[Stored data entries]
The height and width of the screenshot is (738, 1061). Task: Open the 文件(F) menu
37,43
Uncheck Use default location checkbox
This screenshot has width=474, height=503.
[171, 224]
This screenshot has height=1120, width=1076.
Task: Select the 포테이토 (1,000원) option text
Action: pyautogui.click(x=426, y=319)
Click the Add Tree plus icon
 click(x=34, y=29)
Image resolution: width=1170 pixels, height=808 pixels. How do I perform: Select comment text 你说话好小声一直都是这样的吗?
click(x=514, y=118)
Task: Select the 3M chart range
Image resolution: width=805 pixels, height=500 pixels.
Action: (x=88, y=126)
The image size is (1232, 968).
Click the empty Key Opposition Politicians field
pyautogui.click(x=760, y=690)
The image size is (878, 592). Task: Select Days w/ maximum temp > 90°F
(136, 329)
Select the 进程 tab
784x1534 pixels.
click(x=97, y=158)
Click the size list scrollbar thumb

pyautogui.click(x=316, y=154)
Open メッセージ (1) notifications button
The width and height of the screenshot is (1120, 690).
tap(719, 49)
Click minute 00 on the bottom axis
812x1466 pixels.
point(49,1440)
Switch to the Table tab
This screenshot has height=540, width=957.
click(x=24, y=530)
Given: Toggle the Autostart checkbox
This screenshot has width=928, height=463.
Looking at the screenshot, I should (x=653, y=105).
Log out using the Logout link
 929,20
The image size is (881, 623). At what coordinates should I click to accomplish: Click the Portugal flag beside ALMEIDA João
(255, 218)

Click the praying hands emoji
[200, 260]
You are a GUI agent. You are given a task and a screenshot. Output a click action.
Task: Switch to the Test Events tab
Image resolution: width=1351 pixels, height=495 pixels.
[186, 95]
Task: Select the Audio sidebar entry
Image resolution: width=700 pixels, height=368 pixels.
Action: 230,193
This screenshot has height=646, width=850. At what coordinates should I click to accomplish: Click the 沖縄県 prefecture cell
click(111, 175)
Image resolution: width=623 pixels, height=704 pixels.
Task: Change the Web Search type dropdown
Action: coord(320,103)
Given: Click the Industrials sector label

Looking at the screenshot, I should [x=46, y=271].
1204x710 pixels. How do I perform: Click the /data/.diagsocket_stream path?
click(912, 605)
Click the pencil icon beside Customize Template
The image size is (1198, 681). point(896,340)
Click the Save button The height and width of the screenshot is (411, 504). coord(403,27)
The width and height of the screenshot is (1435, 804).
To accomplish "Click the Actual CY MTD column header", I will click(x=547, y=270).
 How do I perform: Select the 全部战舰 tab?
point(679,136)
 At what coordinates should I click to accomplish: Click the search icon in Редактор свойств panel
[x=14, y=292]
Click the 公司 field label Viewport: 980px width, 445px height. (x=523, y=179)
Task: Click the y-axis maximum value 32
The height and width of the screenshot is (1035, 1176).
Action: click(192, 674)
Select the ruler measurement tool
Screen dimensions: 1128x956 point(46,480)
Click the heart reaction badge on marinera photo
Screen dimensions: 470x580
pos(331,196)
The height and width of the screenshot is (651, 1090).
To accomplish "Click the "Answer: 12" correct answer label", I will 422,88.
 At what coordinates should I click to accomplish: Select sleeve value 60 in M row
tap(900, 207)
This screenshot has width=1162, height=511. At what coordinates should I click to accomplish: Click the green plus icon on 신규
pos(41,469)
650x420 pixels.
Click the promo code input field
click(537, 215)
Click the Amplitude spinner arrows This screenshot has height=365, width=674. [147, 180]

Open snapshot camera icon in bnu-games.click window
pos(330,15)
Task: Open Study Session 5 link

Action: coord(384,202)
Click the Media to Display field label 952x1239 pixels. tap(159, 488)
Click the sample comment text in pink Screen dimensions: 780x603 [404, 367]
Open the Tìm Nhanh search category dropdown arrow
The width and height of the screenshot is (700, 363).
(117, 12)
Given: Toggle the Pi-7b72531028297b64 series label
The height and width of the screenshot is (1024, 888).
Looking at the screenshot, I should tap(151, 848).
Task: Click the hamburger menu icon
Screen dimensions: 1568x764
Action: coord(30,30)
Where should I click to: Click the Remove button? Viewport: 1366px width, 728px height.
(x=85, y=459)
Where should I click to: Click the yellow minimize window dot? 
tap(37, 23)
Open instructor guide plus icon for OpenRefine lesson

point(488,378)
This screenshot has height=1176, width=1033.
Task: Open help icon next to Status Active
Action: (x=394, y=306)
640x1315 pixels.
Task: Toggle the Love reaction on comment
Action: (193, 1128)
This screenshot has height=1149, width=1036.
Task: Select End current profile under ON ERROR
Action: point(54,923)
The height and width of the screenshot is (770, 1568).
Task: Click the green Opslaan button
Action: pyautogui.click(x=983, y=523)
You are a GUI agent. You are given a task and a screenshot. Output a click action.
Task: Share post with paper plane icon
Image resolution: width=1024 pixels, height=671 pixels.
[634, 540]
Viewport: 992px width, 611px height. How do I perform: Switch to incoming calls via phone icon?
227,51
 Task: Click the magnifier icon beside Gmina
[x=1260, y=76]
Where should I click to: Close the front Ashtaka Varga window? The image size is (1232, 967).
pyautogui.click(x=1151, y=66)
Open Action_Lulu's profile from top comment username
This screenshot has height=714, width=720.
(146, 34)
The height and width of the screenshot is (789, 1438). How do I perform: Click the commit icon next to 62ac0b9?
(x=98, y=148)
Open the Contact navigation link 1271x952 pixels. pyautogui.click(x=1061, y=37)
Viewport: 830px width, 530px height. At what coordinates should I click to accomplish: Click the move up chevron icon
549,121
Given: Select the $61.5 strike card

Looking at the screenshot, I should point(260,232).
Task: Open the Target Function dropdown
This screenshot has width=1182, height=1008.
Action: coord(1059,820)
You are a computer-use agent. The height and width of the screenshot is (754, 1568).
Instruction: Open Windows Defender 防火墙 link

## EXERCISE DETAILS
For each line in the records that contains the word "will", make a copy.

## RESULT
To accomplish "Click the Actual CY MTD column header", I will click(x=547, y=270).
To accomplish "Click the "Answer: 12" correct answer label", I will 422,88.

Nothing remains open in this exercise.